[SystemSafety] Correctness by Construction
Peter Bernard Ladkin
ladkin at causalis.com
Fri Jul 10 14:44:13 CEST 2020
On 2020-07-10 13:28 , Dewi Daniels wrote:
> I agree with Tom.
We are really all agreeing with Michael.
> I don't think you'd find the problem by doing more software testing.
Most obviously not. That was the point of Michael's question, I take it.
> 1. They assessed MCAS as DAL C because it was intended to have limited authority (initially 0.6
> degrees, later increased to 2.5 degrees).
It is a little more subtle than that. Boeing knew in 2016 that there was a hazardous event
associated with MCAS activation. But they used "statistical credit" to classify it as major and
thereby DAL C. Here is a citation from the US DoT Inspector General's report
[begin quote]
March 16, 2016
....... [Revision D released]
In its MCAS Revision D, Boeing also included an assessment of functional hazards related to the
software, describing hazard descriptions, failure conditions, and
associated effects. One of the noted hazards was an uncommanded or automatic MCAS activation that
continued until the pilot took action. When developing this risk assessment, Boeing tested
unintended MCAS activation in the simulator and assumed that commercial pilots would recognize the
effect as a runaway stabilizer — a scenario which is covered in basic commercial pilot training —
and react accordingly.

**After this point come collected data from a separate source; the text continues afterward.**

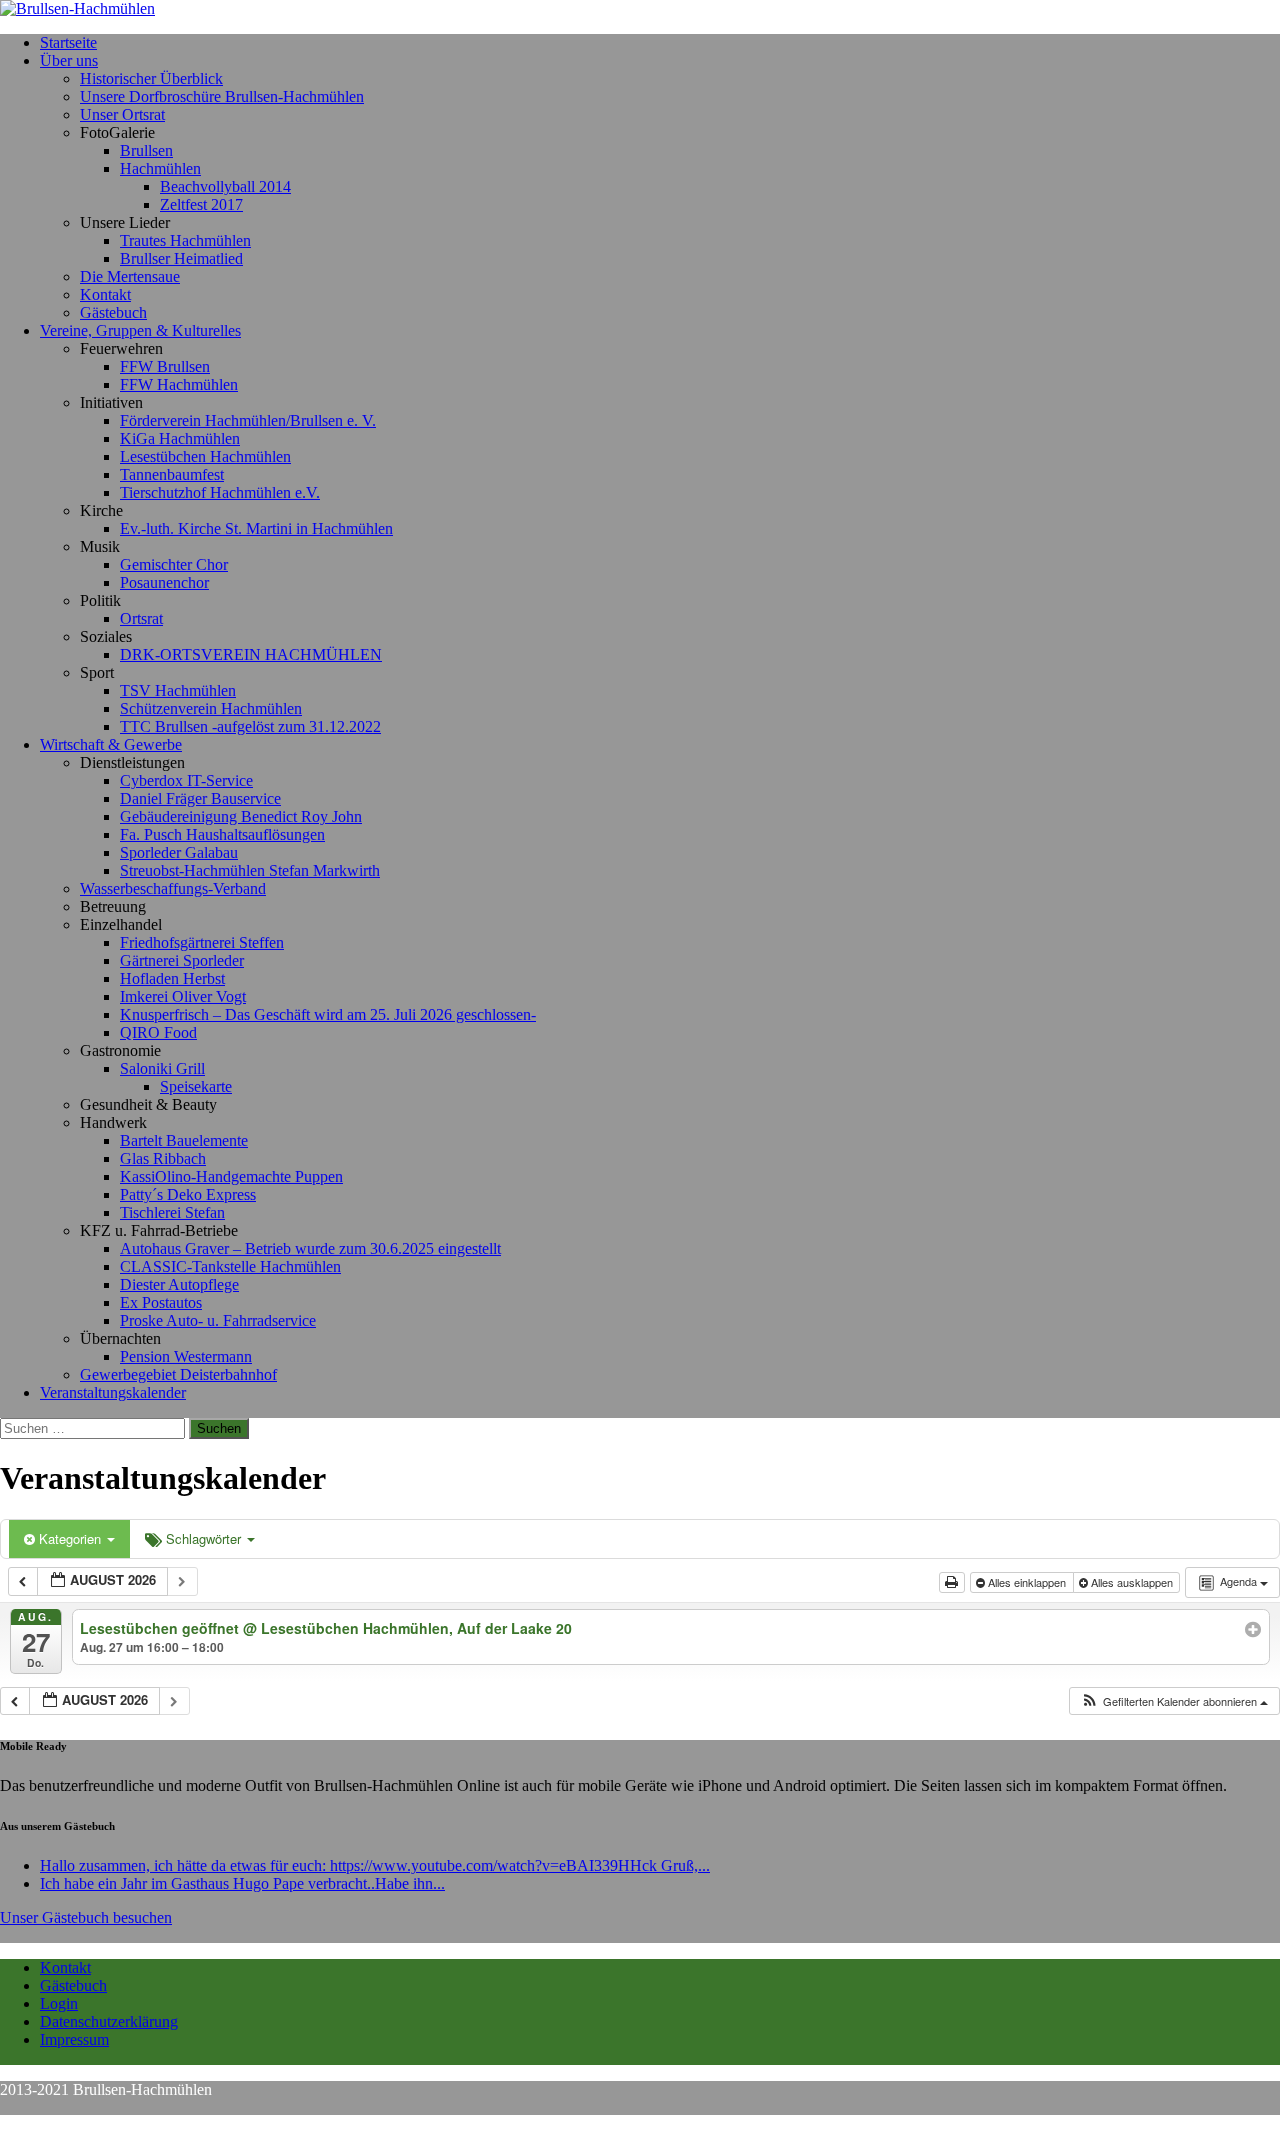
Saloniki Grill (162, 1068)
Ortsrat (141, 618)
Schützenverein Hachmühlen (211, 708)
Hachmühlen (160, 168)
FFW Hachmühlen (179, 384)
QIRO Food (158, 1032)
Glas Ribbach (163, 1158)
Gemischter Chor (174, 564)
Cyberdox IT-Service (186, 780)
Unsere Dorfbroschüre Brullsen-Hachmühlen (222, 96)
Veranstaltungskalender (113, 1392)
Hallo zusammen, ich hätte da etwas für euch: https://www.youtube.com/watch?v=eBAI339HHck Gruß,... (375, 1865)
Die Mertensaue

Boeing assumed the average pilot reaction time in this scenario to be 4
seconds, which Boeing classified as a hazardous event 38. However, if a pilot’s reaction time was
greater than 10 seconds, the event would be classified as catastrophic due to the pilot’s inability
to regain control of the aircraft. Despite these significant revisions, Boeing did not provide
internal coordination documents for Revision D, noting the increased MCAS range, to FAA
certification engineers. Because these revision documents were not required certification
deliverables, the company did not submit them to FAA for review or acceptance.

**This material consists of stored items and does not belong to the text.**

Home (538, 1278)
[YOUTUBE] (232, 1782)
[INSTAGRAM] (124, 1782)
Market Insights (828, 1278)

Footnote 38: Boeing added a statistical credit in its evaluation of this scenario that reduced the
effect from Hazardous to Major, based on the assumption that it was unlikely that a typical flight
would be operating outside of normal aircraft parameters.
[end quote]
There is something more pernicious. Some of us were told in March 2019 on unimpeachable authority
that there were known to be hazardous events associated with MCAS activation. Clive Leyman pointed
out that regulations thereby preclude single points of failure of probability less than 10^(-7) per
op hour. Relying on one AoA sensor is manifestly a single point of failure, and they are known to
bug out much more frequently than that (Peter Lemme wrote that on the Boeing 747 they have an
average life of about 90,000 ophours). So Clive and I were left wondering what was going on here. We
posited a thoroughly bungled safety analysis, which turned out to be right.
Clive pointed out that you wouldn't allow a single point (channel) of failure in any case in which
there is a hazardous failure event even if you thought it would fail sufficiently rarely - there
would be a back-up (at least one). We were suspecting that might not have been quite true at Boeing,
because of Sidney Dekker's observations on the Turkish Amsterdam accident.
So Boeing had significant reason to take "statistical credit" - if they hadn't done so, then they
would have had to have redesigned the system to back up an AoA sensor failure. They turned out to be
absolutely right on how much work that would be - it has taken the company 14 months -- the revised
MAX has been released for flight test in the last couple of weeks. (Of course, they well know, now,
that they should have done it anyway.)
> 2. My understanding is that the only validation carried out of the requirement was that they applied
> 2.5 degrees of nose down trim in the simulator and confirmed the pilot was able to counteract the
> nose down trim by using the yoke and electric trim. It doesn't appear they simulated an AoA sensor
> failure either during simulation or during flight test. Had they done so, they would have realised
> that if the AoA sensor failed hard-over, applying nose down trim would not reduce the reported angle
> of attack, so MCAS would apply nose down trim repeatedly until full nose down trim was applied.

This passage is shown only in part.